第8話 0.05秒で頭を回せ
春という女は、見た目の通りだった。
垂れ目に柔らかな唇。おっとりした雰囲気と、男の視線を自然に吸い寄せる豊満な身体。
首元には、月明かりのように光る小さなシルバーペンダント。
彼女がふっと微笑むだけで、先ほどまで無関心だった男の態度は変わった。
ゆっくりと身体の向きを春の方へと傾ける。
「今日、暑いですね。さっぱりしたもの食べたいな」
「果物とか?ご馳走するよ」
「えー?ほんとに?嬉しい」
──その瞬間だった。
春が笑っただけで、男の視界から世界が消えた。
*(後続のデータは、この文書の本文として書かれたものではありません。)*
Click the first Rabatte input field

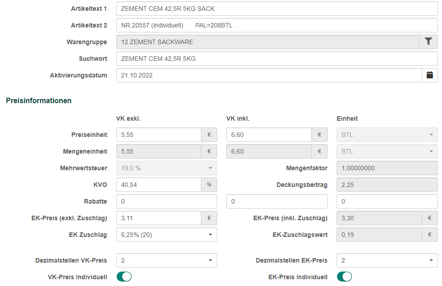[166, 201]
残されたのは春ただ一人。
ポケットからスマホを取り出し、当然のように連絡先の画面を開きはじめる。
ルナの胸を冷たい汗が伝った。
秒針の音がやけに大きく響いてくる。
(……0.05秒で頭を回せ。
どうする?同じことを言ったのに、なぜこうも違う?)
春が酒を作る仕草は、手際がいい。
それだけでなく、グラスを傾ける一挙一動までもが美しかった。
ルナは俯いたまま呟く。
「……持ってるカードが違うのに、同じ戦い方をした。だから失敗した」
「差別化戦略……」
(同じ土俵に立ったら、強い人に勝てない。なら別の土俵を作る)
見た目じゃ勝てない。
女性的なアプローチも効かない。
残ったのは——この偏差値72の頭。
ルナは顔を上げた。
「……あるじゃん。私が逆転できる武器」
再び、男に声をかける。
通常なら、すでに春に心を奪われた客へ二度目のアプローチをすれば、逆ギレされるのが常だ。
その様子を見ながら、店長は愉快そうに口角を上げた。